• _Problem statement_: Please retype, word for word, the lines from the one containing "You are a GUI" through the one containing "coord(15,105)", leaving the pictures out.

• _Data for the task_:
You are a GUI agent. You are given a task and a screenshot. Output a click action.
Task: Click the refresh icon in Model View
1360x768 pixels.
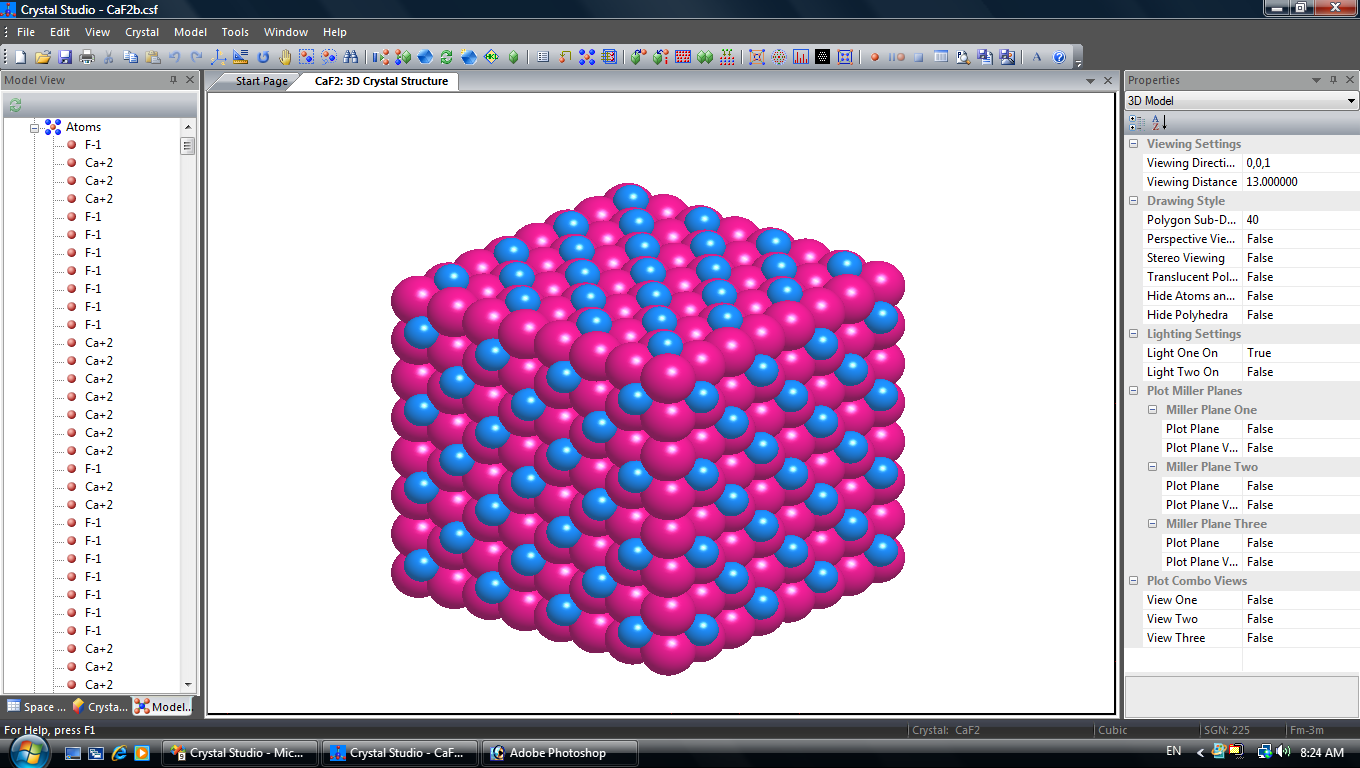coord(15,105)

==

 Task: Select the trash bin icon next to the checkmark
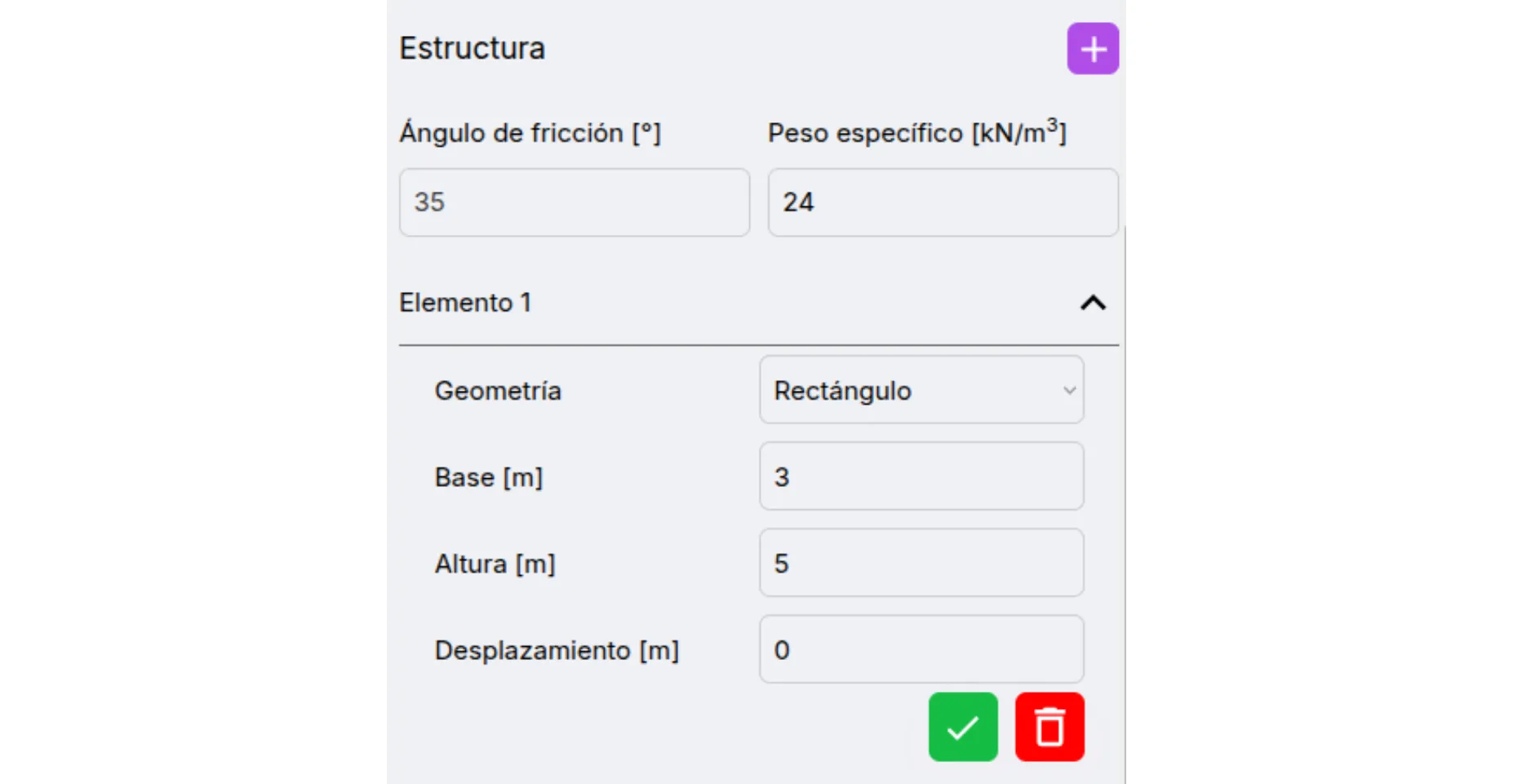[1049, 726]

• _Worked solution_:
You are a GUI agent. You are given a task and a screenshot. Output a click action.
Task: Click the refresh icon in Model View
1360x768 pixels.
coord(15,105)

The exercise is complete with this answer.